なぜトヨタは剛性にこだわるのか!?
近年のトヨタやレクサスの上級モデルでは、フルモデルチェンジがある度に「車体剛性が〇〇%アップ」と宣伝されることが多い。従来のトヨタ&レクサスにとって最も軽視してきたのが車体剛性だと思うが、数年前からの路線変更で全てを変革している。元々のモデルはどれだけフニャフニャだったのか!?なんて気になってしまう。
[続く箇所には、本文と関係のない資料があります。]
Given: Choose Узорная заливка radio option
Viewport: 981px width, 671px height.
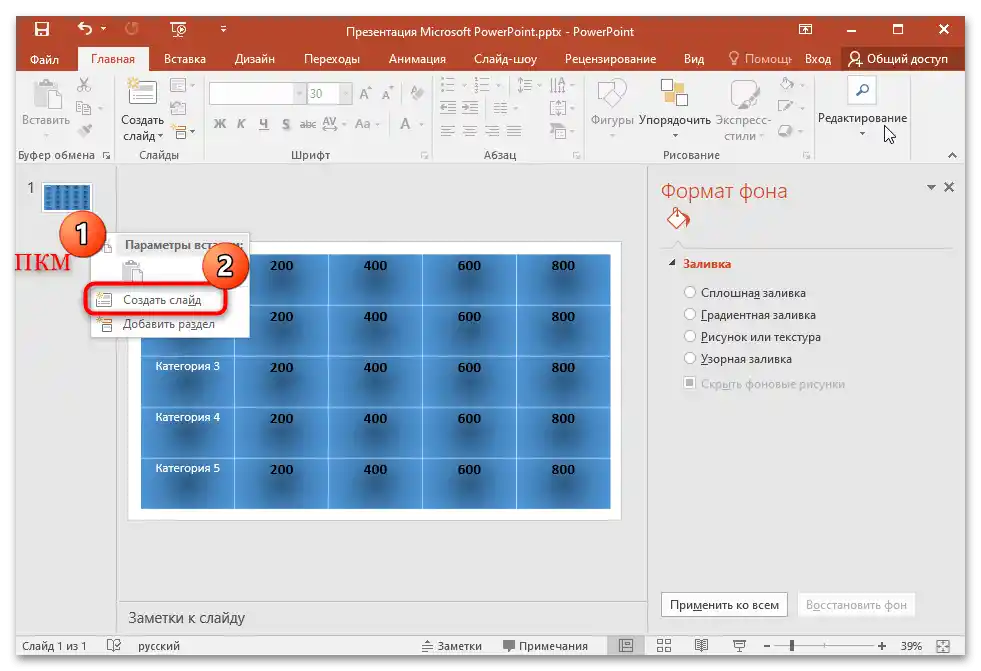Looking at the screenshot, I should 690,358.
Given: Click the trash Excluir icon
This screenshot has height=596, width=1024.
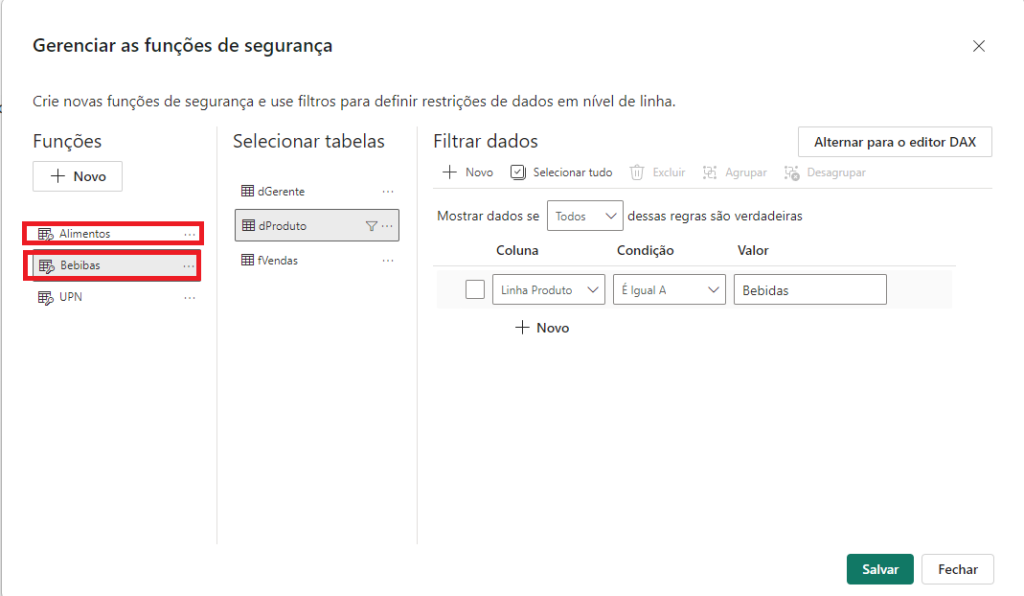Looking at the screenshot, I should (637, 172).
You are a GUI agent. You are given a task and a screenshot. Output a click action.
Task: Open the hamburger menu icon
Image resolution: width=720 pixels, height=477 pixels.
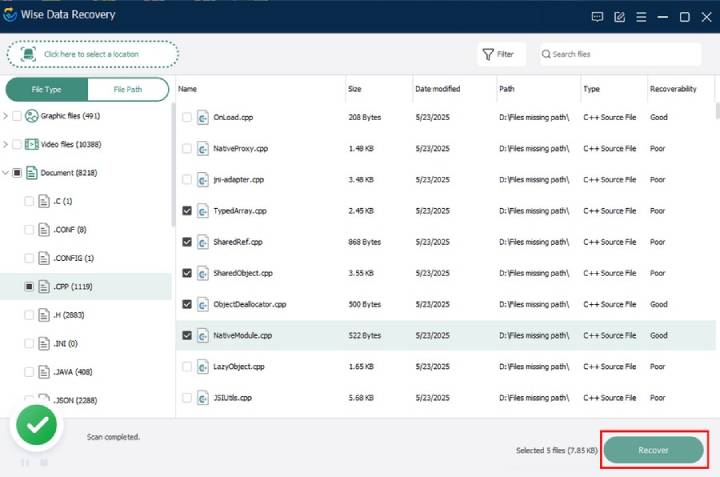(641, 17)

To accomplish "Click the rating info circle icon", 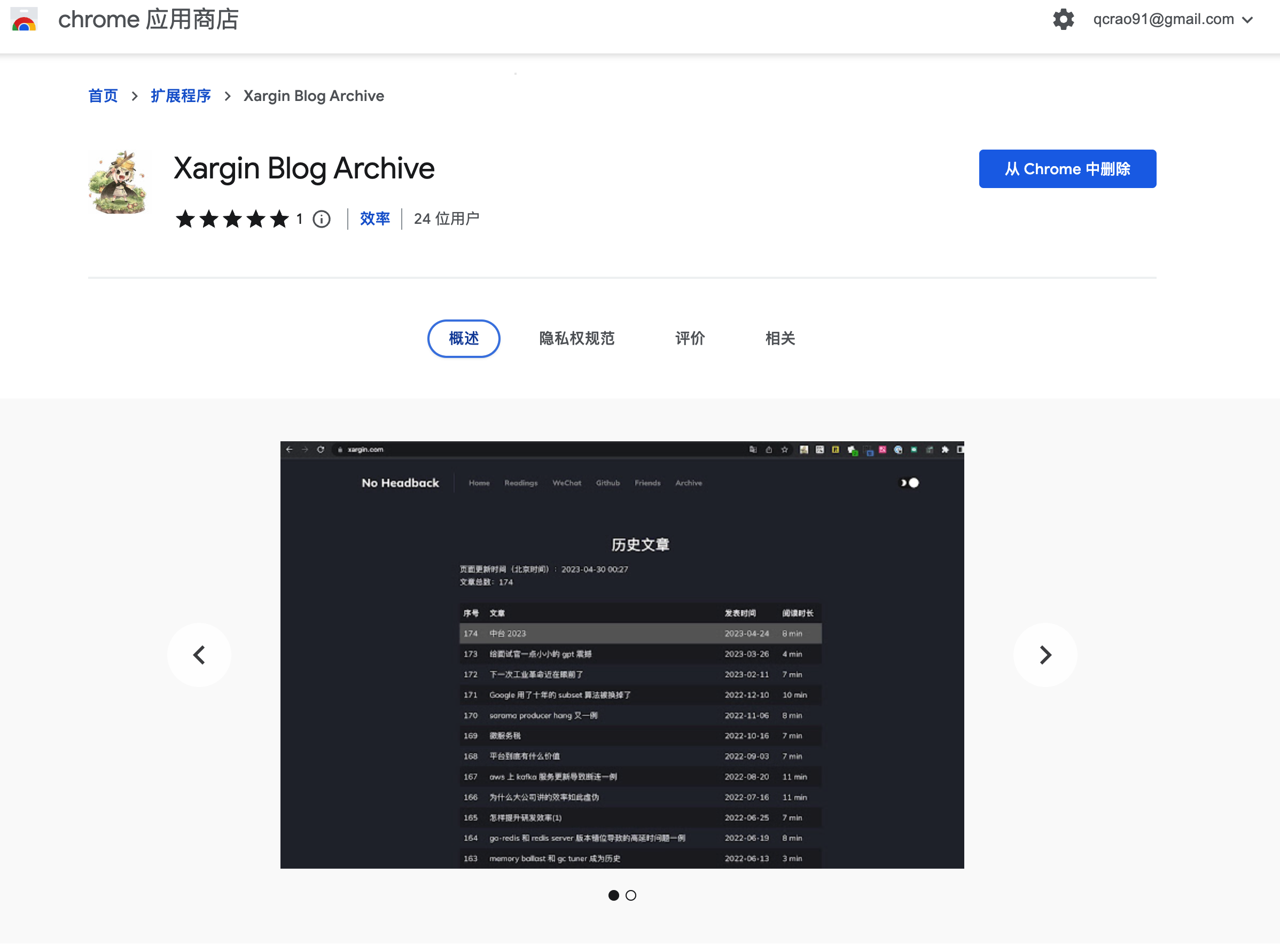I will (x=322, y=219).
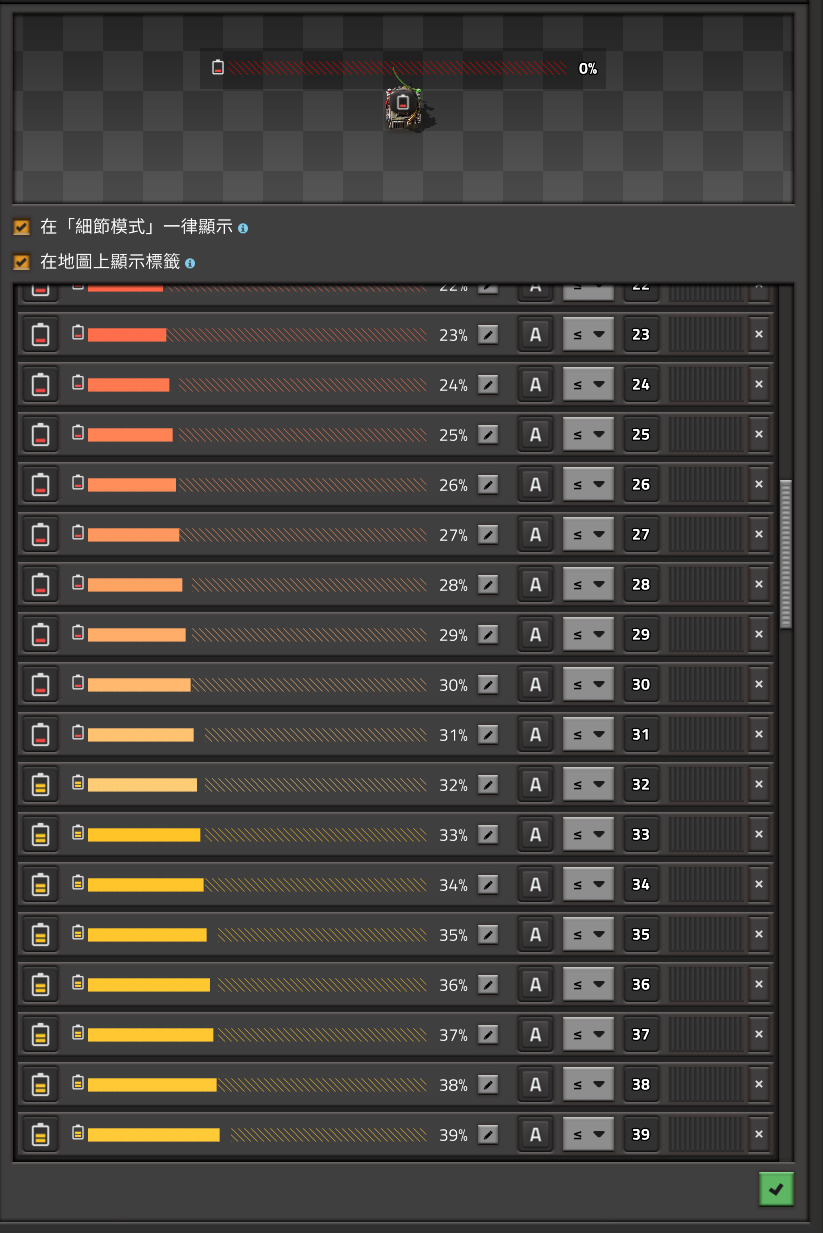The width and height of the screenshot is (823, 1233).
Task: Click the battery icon on the 32% row
Action: (x=41, y=784)
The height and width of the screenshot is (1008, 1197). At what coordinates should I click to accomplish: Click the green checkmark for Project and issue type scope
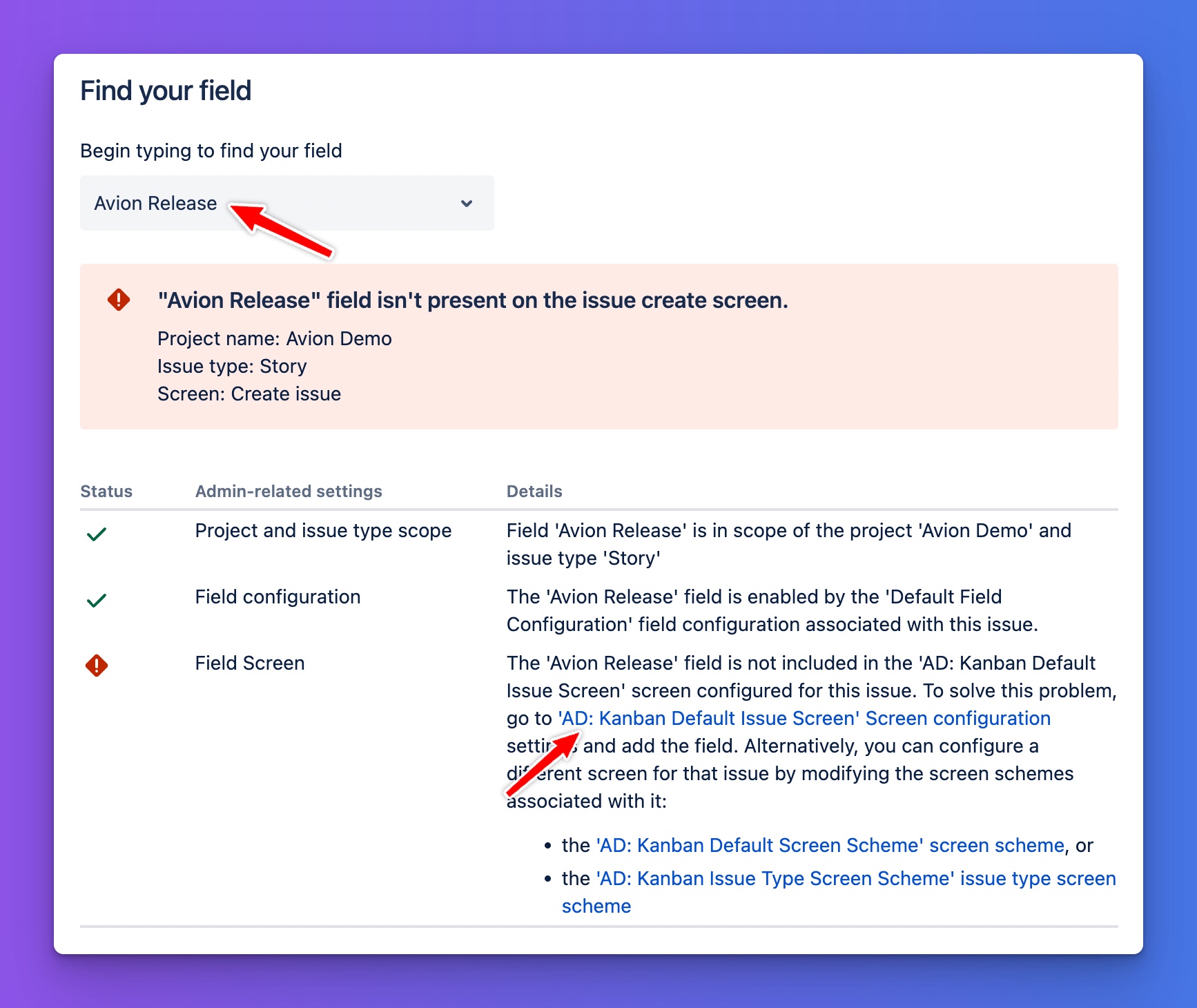(97, 534)
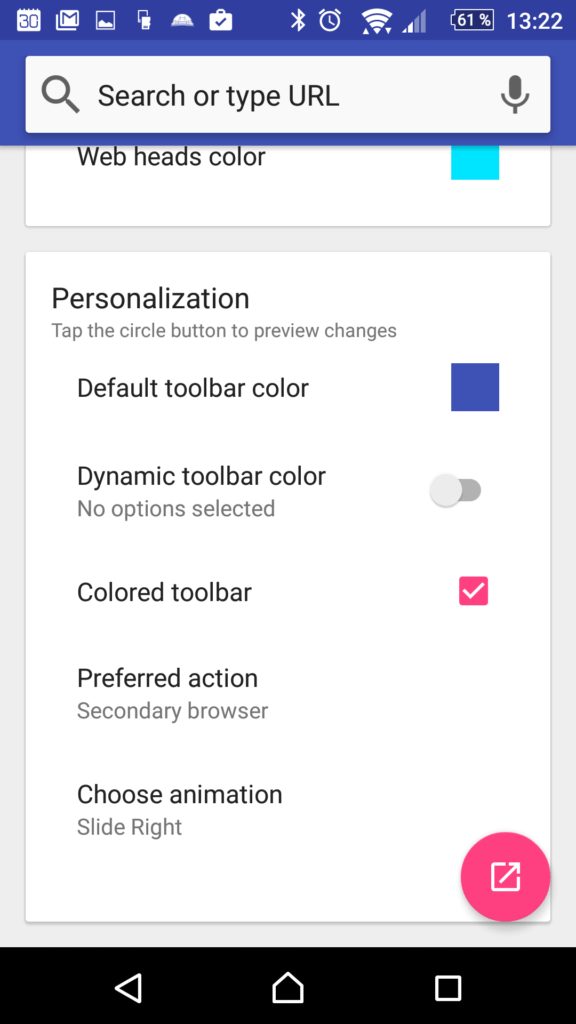
Task: Tap the Wi-Fi signal status icon
Action: [377, 20]
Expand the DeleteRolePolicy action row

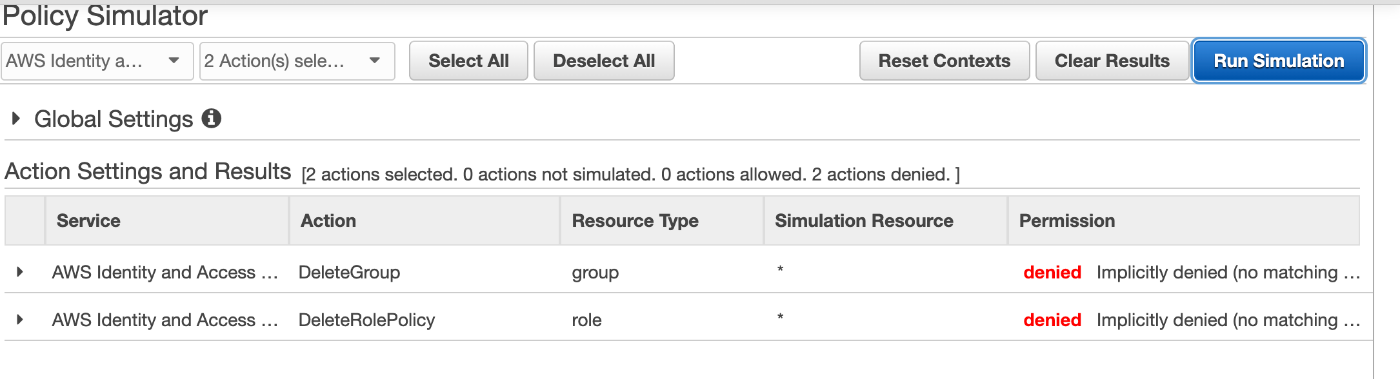(20, 320)
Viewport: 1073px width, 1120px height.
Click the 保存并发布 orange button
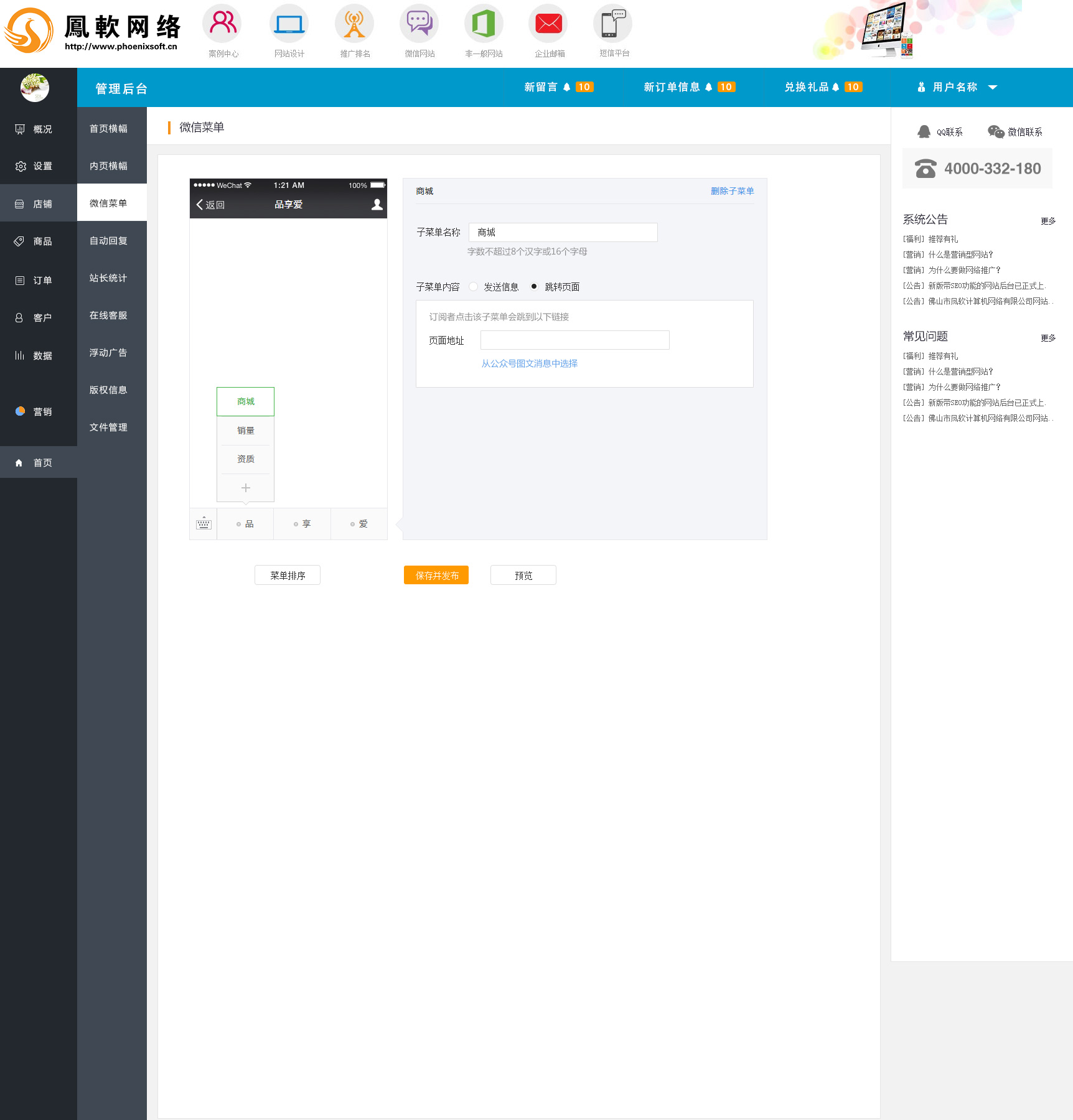click(436, 576)
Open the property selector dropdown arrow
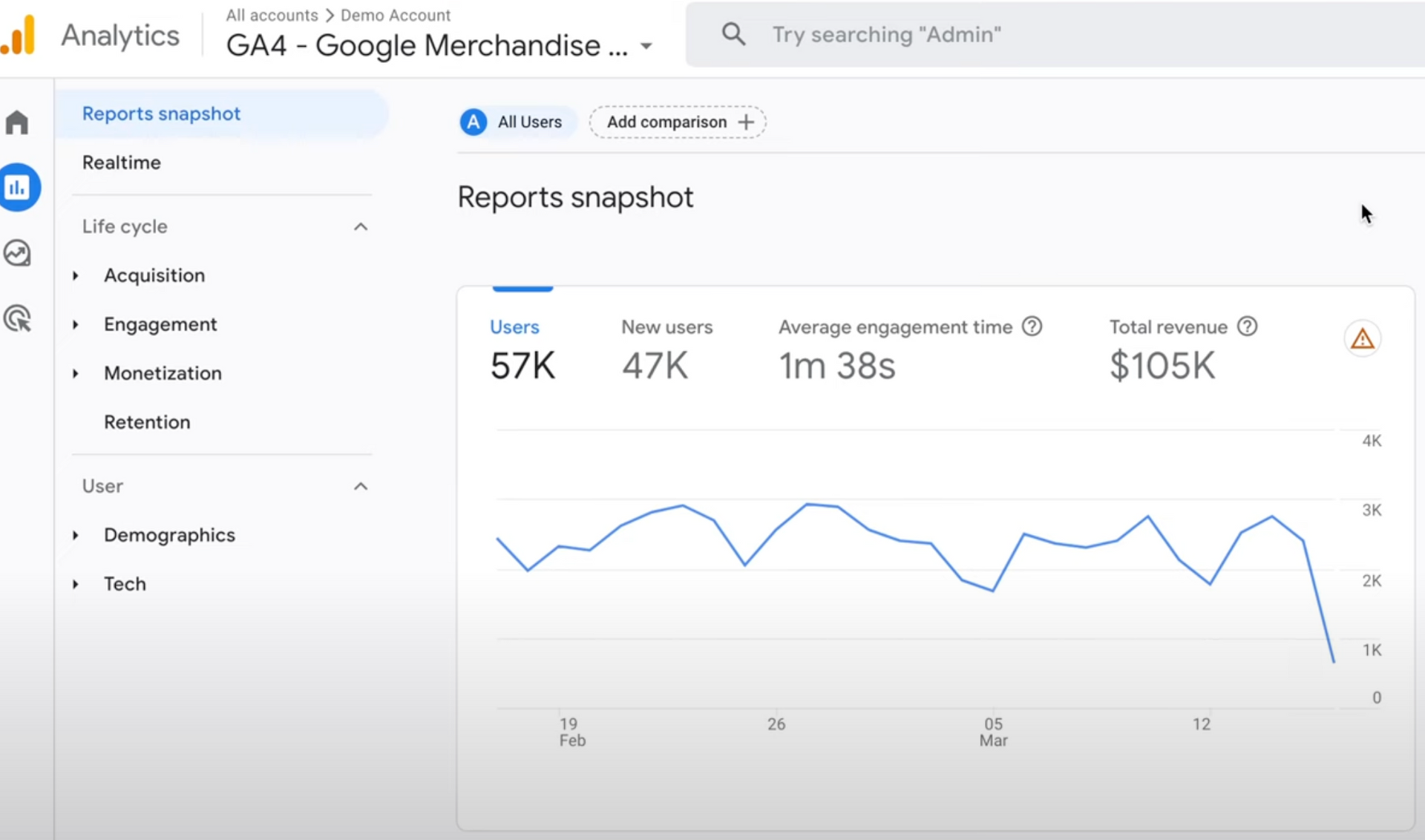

クラウンクロスオーバーも、アルファード/ヴェルファイアも、とにかく車体剛性の高さと21インチあるいは19インチの大径ホイールの組み合わせで、クルマとしての価値が大幅に上がったとアピールする。
個人的に今乗っているCX-5は車体剛性は平凡な範囲だとは思うが、SUVのサスストロークの余裕があってもなお、19インチホイールからの突き上げはなかなかのものがある。もしこれがガチガチのシャシー&ボデーに変わり、SUVよりサスストローク容量が少なくなるクロスオーバー(ロードカーとSUVの中間車高)で、21インチホイールを装備すれば相当にハードな乗り味が予想される。クラウン伝統のソフトな乗り心地も軽く吹っ飛ぶのでは?とすら思うが、さすがはトヨタでしっかりとふんわり仕上げている。
新たな発見
同じトヨタでもヤリスクロスの最上級モデルとなる17インチ仕様は、想像通りの乗り心地の悪さで、車体が想像通りに跳ね回り、コンパクトな低コスト車にありがちな酷い部分が丸出しになっている。個人的には絶対に許容できなかったこの乗り心地だけども、別の車種で例えるならばBMWが日本で最も売れた2007年頃のE90系3シリーズのMスポだろうか。ピロビールを使ったジョイントでバッキバッキの乗り味。ピュアスポーツカーだと思えば我慢できるのかもしれないけど。
クラウンクロスオーバーくらいの車重があれば、車体のハネ(ピッチング)はかなり防げるのだろうけど、結局のところクルマの乗り味を決めるのは、例え車体剛性を上げてやホイールを大径化しようとも、ジョイント(可動部)の作り込み次第でいくらでも脚色できる。クルマを選ぶ際には、サスペンション、ミッション、エンジン(アクセル)、ブレーキング、ステアリングなど可動領域が大きい部分の設計で決めるべきと思っている。それらの後にタイヤ、シート、シャシー&ボデー剛性やホイール径が乗り味に影響する。